Deinococcus radiodurans is radioresistant and grows with a doubling time of 90 min.
FtsZ level is same during postirradiation recovery but growth gets arrested in response to gamma radiation.
Recombinant FtsZDr is a GTPase with slower rate of polymerization than E. coli but faster than Mycobacterial FtsZ.
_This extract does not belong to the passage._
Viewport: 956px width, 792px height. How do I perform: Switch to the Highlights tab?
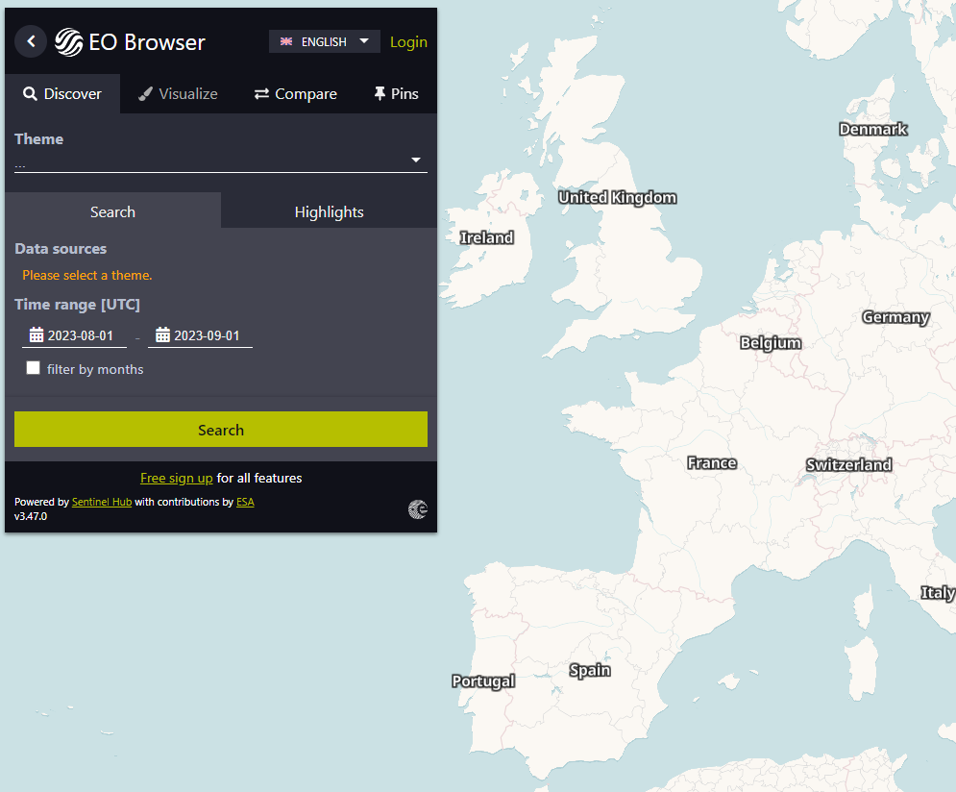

FtsZDr forms typical Z ring in vivo.
The GTPase-dependent polymerization/depolymerization dynamics of FtsZ regulate bacterial cell division in vivo. Deinococcus radiodurans is better known for its extraordinary radioresistance and therefore, the characterization of FtsZ of this bacterium (FtsZDr) would be required to understand the mechanisms underlying regulation of cell division in response to DNA damage. Recombinant FtsZDr bound to GTP and showed GTPase activity. It produced bundles of protofilaments in the presence of either GTP or Mg2+ ions. But the formation of the higher size ordered structures required both GTP and Mg2+in vitro. It showed polymerization/depolymerization dynamics as a function of GTP and Mg2+. Interestingly, ATP interacted with FtsZDr and stimulated its GTPase activity by ∼2-fold possibly by increasing both substrate affinity and rate of reaction. FtsZDr-GFP expressing in D. radiodurans produced typical Z ring perpendicular to the plane of first cell division. These results suggested that FtsZDr is a GTPase in vitro and produces typical Z ring at the mid cell position in D. radiodurans.